Hope springs eternal — Dr. Michael Gordon on the use of biologics in the coming years

Biologics

Michael Gordon, MD, a spine surgeon with Hoag Orthopedic Institute in Irvine, Calif., weighs in on trends he sees with regard to the use of spinal biologics.

Question: What are some key trends in biologics use for spine surgery over the next five years?

 

Dr. Michael Gordon: The use of biologics in spine surgery seeks to provide tissue growth without consuming autogenous structures and thus creating patient morbidity. This is a huge subject, and my comments are basic and are intended only as a brief over view. Two basic questions are: How to induce the growth of tissue to solve a surgical problem, such as need fusion or enhanced stability? In other words, how can I avoid taking a painful iliac bone graft and still get a fusion? The second question is how to induce the growth of tissue to repair a pathologic condition? In other words, is there a product I can use that will regenerate this disc so pain will go away without the need for fusion surgery?

 

For both questions certain issues remain: what is the cost, how easy are the products to use, how long do they last and is their effectiveness worth the price? A product that is five times more expensive than what I'm using today and only 20 percent more effective will not cut it. At the present, FDA-approved technologies exist only as an answer to the first question — creating a fusion in the spine. Available today are various demineralized bone matrix products, allograft and a variety of crystalline hydroxyapatite agents.

 

As familiar as the tenets of bone-grafting are — structural load bearing, osteoconductive, and osteoinductive as well as osteogenic — all too often products available today that are only modestly effective in this regard.
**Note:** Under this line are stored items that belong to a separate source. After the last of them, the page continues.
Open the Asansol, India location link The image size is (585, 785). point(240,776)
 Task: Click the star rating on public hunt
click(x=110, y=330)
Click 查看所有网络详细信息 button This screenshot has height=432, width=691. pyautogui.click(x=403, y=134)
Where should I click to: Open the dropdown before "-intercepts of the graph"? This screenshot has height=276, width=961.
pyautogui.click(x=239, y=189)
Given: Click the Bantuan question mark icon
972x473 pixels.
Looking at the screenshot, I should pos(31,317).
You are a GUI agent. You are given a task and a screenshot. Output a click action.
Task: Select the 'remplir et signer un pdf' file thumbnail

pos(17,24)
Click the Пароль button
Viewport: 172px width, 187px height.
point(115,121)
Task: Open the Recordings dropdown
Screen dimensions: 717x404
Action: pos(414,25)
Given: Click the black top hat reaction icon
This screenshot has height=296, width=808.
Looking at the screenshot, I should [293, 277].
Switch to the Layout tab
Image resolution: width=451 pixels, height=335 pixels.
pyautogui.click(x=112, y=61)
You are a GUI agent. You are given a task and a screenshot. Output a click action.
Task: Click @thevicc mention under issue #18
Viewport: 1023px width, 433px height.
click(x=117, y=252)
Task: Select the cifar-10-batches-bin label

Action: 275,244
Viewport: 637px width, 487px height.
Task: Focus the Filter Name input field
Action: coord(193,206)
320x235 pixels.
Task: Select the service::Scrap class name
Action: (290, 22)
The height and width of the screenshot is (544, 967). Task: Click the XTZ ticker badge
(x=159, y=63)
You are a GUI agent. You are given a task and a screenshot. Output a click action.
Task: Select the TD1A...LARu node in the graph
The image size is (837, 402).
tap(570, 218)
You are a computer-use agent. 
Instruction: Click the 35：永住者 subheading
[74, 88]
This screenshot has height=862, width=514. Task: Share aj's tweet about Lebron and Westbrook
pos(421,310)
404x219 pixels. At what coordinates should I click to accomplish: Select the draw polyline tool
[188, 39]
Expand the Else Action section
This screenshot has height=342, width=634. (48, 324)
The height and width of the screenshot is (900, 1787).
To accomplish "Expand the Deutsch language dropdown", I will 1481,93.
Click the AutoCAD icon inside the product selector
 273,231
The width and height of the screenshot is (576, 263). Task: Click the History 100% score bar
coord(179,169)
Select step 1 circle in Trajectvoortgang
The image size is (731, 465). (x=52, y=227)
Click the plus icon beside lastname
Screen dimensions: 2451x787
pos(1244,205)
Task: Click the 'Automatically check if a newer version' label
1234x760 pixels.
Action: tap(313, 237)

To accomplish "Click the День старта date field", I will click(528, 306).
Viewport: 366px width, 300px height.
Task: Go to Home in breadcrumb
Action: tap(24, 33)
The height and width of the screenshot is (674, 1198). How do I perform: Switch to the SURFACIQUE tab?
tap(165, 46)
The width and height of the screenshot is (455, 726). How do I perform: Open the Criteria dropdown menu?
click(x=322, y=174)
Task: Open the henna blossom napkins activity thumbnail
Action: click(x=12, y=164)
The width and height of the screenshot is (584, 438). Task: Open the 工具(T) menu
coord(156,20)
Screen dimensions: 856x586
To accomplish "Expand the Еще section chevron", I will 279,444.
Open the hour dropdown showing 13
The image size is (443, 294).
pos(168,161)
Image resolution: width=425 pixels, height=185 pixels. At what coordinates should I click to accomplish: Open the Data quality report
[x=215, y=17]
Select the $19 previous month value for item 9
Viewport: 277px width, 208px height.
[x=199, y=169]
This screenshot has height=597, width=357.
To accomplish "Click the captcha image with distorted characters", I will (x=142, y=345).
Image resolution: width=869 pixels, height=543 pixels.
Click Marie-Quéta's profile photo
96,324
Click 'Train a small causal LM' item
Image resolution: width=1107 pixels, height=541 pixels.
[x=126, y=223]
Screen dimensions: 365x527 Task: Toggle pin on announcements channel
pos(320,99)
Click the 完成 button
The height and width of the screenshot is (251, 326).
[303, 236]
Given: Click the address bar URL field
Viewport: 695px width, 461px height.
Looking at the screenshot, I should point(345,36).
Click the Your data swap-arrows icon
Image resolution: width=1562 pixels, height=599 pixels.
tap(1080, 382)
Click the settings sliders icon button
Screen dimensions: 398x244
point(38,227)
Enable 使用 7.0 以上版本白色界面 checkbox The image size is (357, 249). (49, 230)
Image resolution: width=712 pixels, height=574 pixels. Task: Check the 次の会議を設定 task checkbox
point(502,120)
As an example, many DBM products on the market are soft and putty-like with little structural effectiveness, have variable effectiveness in promoting the formation of new cells and are modestly osteoinductive. A piece of dead femoral allograft, although structurally sound may only provide scaffolding for ingrowth over a small surface, and has no inherent live cells. The bone morphogenic proteins, although extremely effective in inducing bone growth, are also extremely expensive, have no structural load-bearing capabilities and require cages and supplemental fixation systems. Although BMP has been shown "superior" to DBM in many fusion models, DBM is much cheaper and in its concentrated form will produce a cervical fusion at one or two levels as well or almost as well as autograft.

 

Basic science studies comparing the effectiveness of these allograft substitutes are lacking. Very few of the DBM bone graft substitutes on the market today have undergone rigorous primate studies and precious few longitudinal human studies or head-to-head trials are available to determine the effectiveness or even the dose-response curve of effectiveness-for-fusion.

 

A new push by industry has been autogenous bone-forming infused DBM products promising a cellular regenerative product to grow bone. They are actually allografts that have been selectively depleted of non-bone forming cells, leaving osteoprogenitor cells behind. Their effectiveness remains to be seen.

 

I anticipate that very soon prices on bone substitutes will decline, particularly as BMP comes off patent. It has become common knowledge that highly hyped first generation hydroxyapatite products, such as coral and "bioactive glass" are next to worthless in the spine, even in the intervertebral space. The industry would be well advised to temper its' enthusiasm and economic incentives around products with poor track records or minimal basic science investigations. A new push into microfibrillar nano-crystalline polysilicate glass may get around the disappointing results of prior hydroxyapatite agents.

 

Porous 3-D printed titanium has quickly jumped into mainstream use with the promise of lessened need for any biologic to promote fusion, but long-term studies are lacking now — look to the next five years for more science on cell ingrowth into pores. A better understanding of the surface properties of bone growth enhancers at the nano particle level can be anticipated, especially towards directed cell-integration by stimulation of cell surface cytokines. Look to most implants to be either 3-D printed or created as a 100 percent-connected porous structure to stimulate biointegration of bone.

 

Inducing growth of new tissue to repair damaged cells is the holy grail of regenerative medicine. Tissue regeneration requires either cell therapy (the injection of existing stem cells either autogenous or allogenic), use of growth factors applied exogenously or gene therapy applied to mature cells. The earliest trials are occurring with cell therapy, but there is intense interest in growth factors. Gene therapy, also the subject of great interest, will likely remain out of reach over the next five years unless something startling happens.

 

With regard to the repair and regeneration of damaged tissue, as in reversing early stages of disc degeneration, there has been intense study of mesenchymal stem cells in the last five years. Several human clinical trials have been in the works in the last five years. NuQu, a study of human chondrocyte implantation in degenerative discs, will not proceed to stage II clinical trials due to non-superiority to saline placebo. Mesoblast, a study of allogenic stem cells, has shown promise in pain relief and will proceed to stage II clinical trials.

 

The promise of a single injection into painful degenerative discs that will result in its regeneration and return to normal hydrated appearance, although produced with some success in lower animals, remains elusive in humans.

 

As with all new technologies for use in medicine, hope springs eternal but aging remains a certainty.